Copy out, word for word, the lines of the items from the one containing "Select Six Colors feed in sidebar" through the last line of the items, with no pictures.

[start]

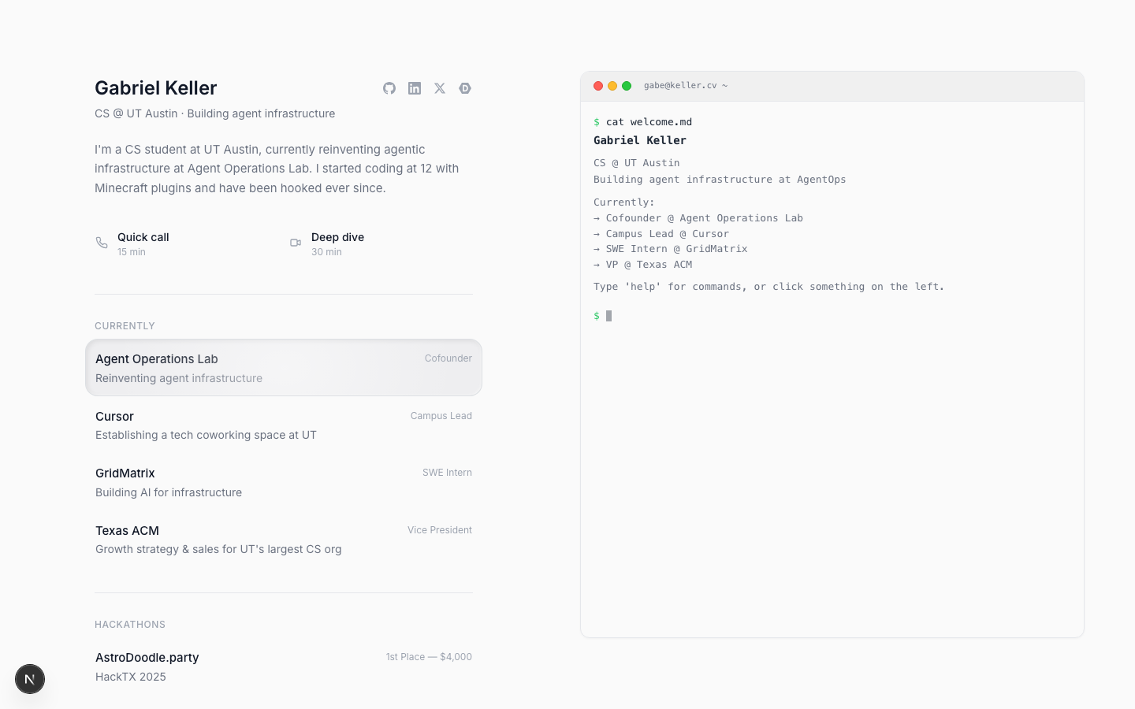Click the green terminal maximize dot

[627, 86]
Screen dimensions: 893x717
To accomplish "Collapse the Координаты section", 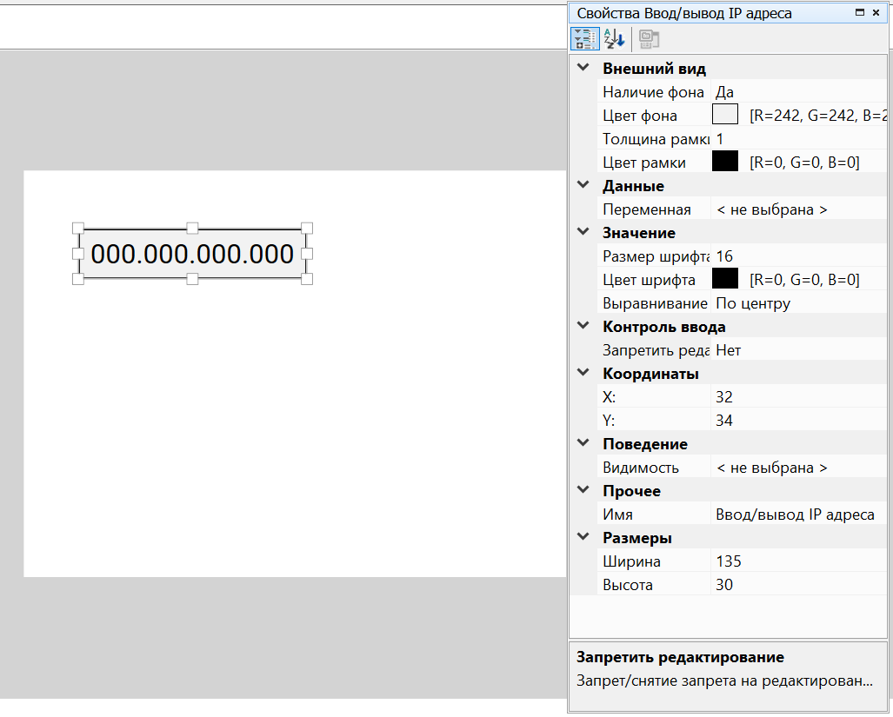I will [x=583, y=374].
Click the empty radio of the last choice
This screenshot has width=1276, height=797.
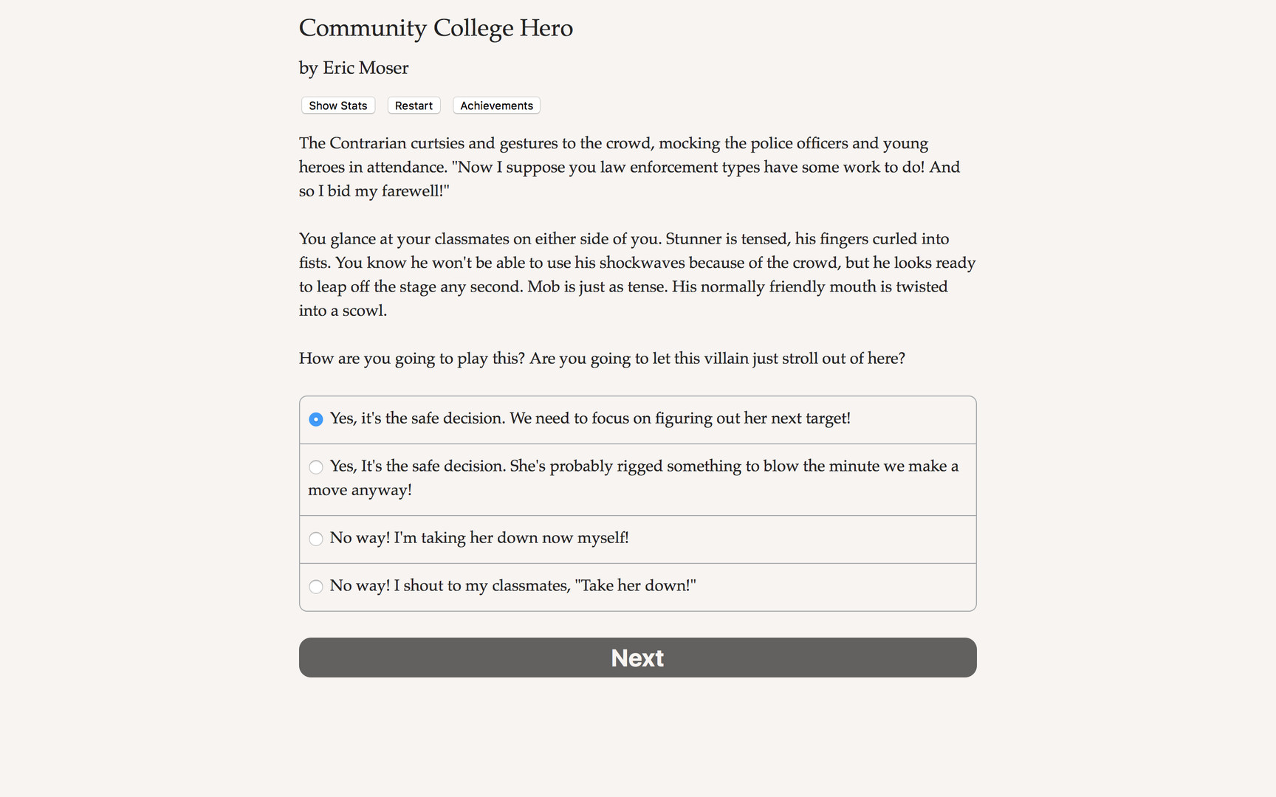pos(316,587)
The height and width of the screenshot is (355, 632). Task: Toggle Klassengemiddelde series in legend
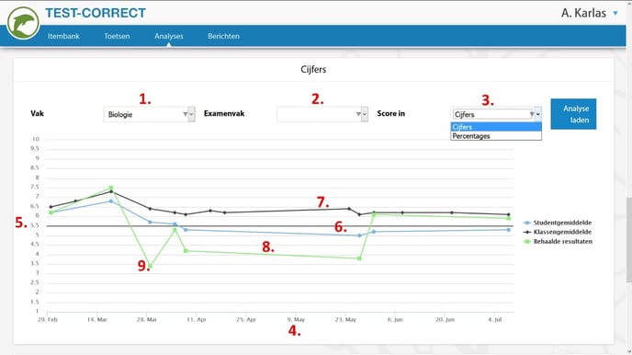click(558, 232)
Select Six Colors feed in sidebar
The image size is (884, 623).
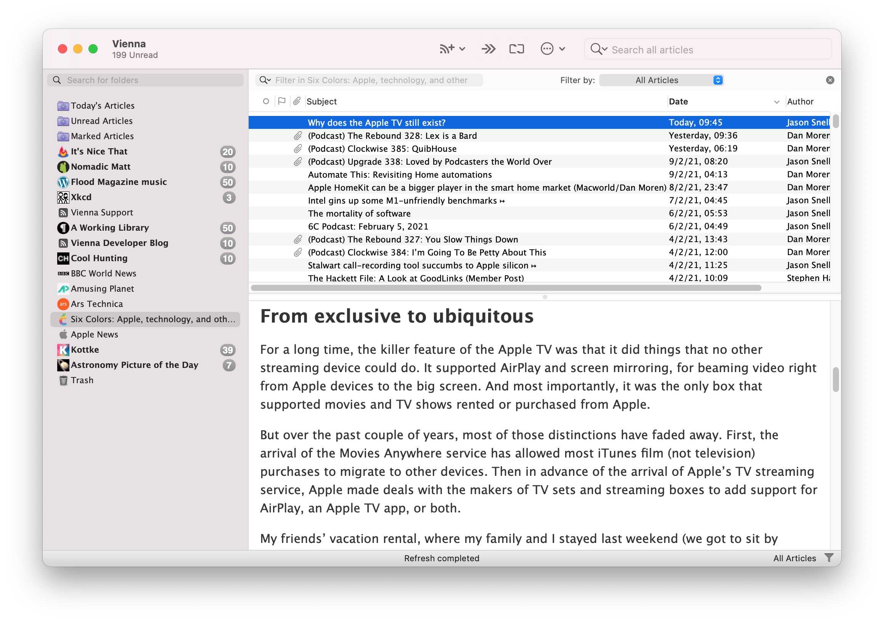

[end]

Exercise answer>
Select Six Colors feed in sidebar
The image size is (884, 623).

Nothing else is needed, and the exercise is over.